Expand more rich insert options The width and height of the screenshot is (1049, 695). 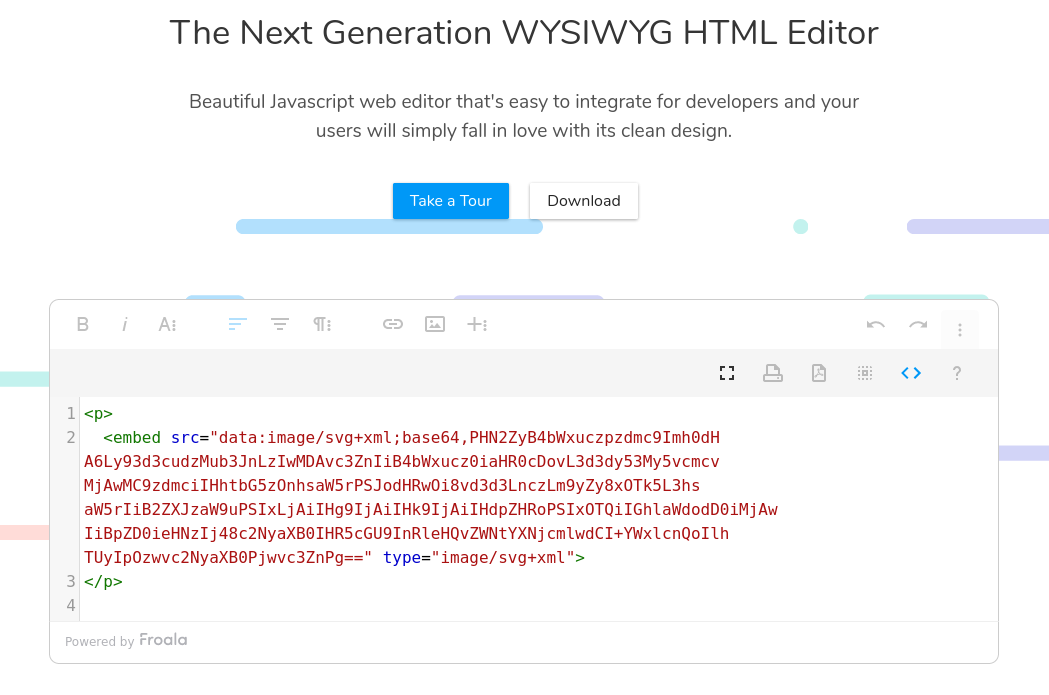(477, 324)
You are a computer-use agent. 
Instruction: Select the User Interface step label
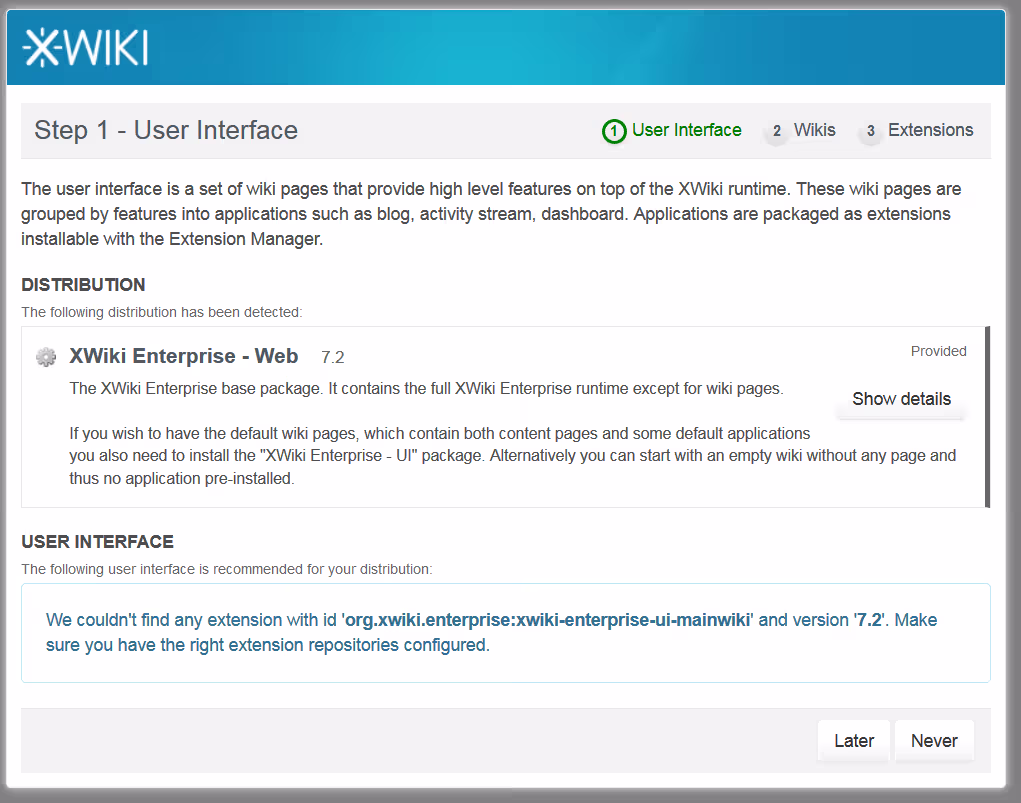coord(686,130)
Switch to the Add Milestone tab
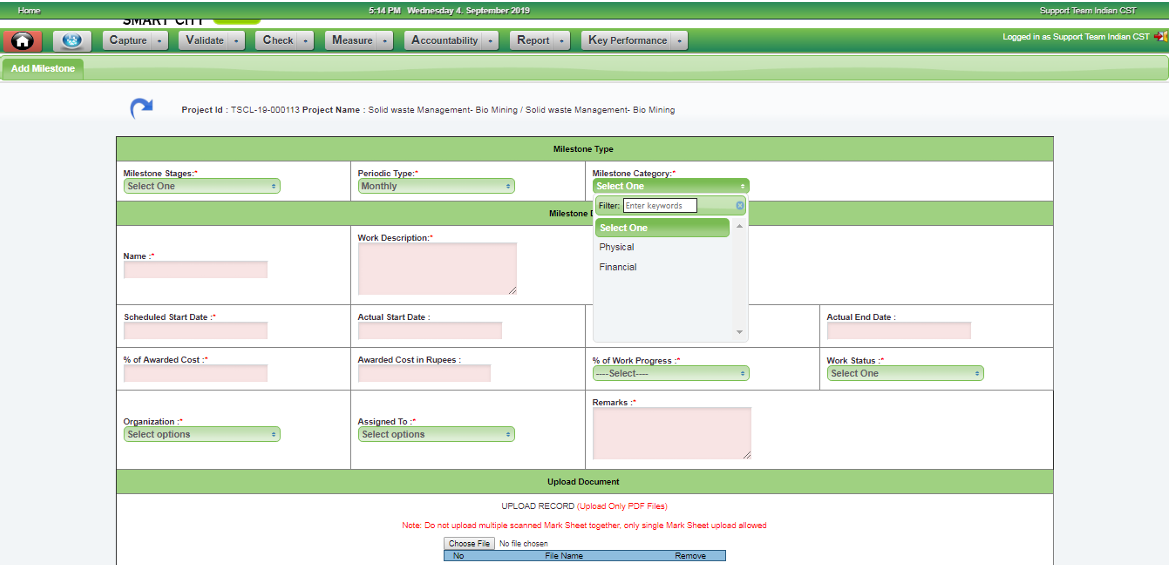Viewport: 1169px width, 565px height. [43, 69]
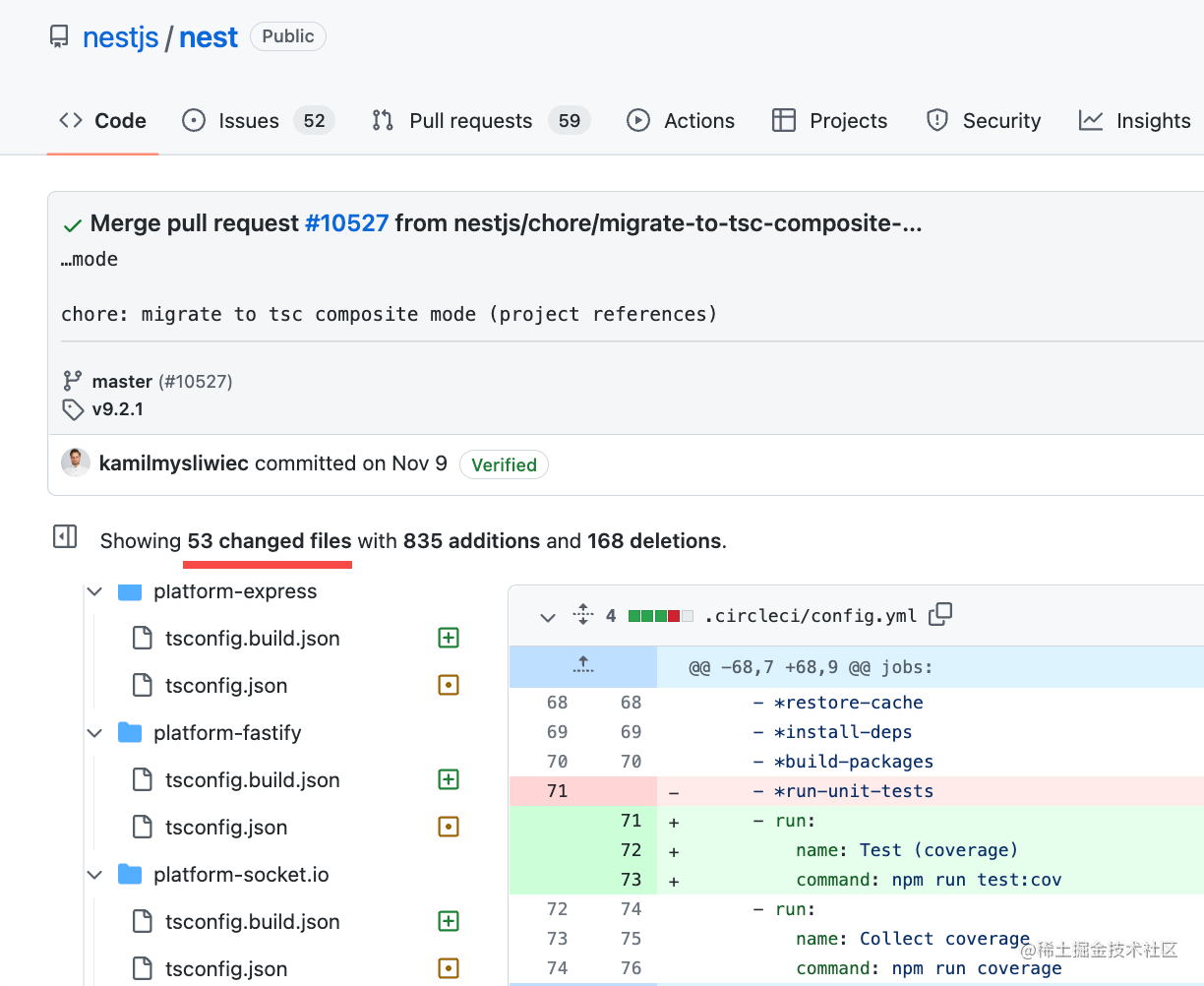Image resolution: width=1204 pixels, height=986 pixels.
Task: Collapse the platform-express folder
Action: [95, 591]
────────────────────
▶ **WHAT THE EXERCISE ASKS**:
Copy exactly the lines from the one containing "You are a computer-use agent." through the final line of the records above, both included, and leave out any pictures.

▶ **OUTPUT BELOW**:
You are a computer-use agent. 
Instruction: Select the User Interface step label
coord(686,130)
Switch to the Add Milestone tab
Viewport: 1169px width, 565px height. [43, 69]
Image resolution: width=1204 pixels, height=986 pixels.
Task: Collapse the platform-express folder
Action: [95, 591]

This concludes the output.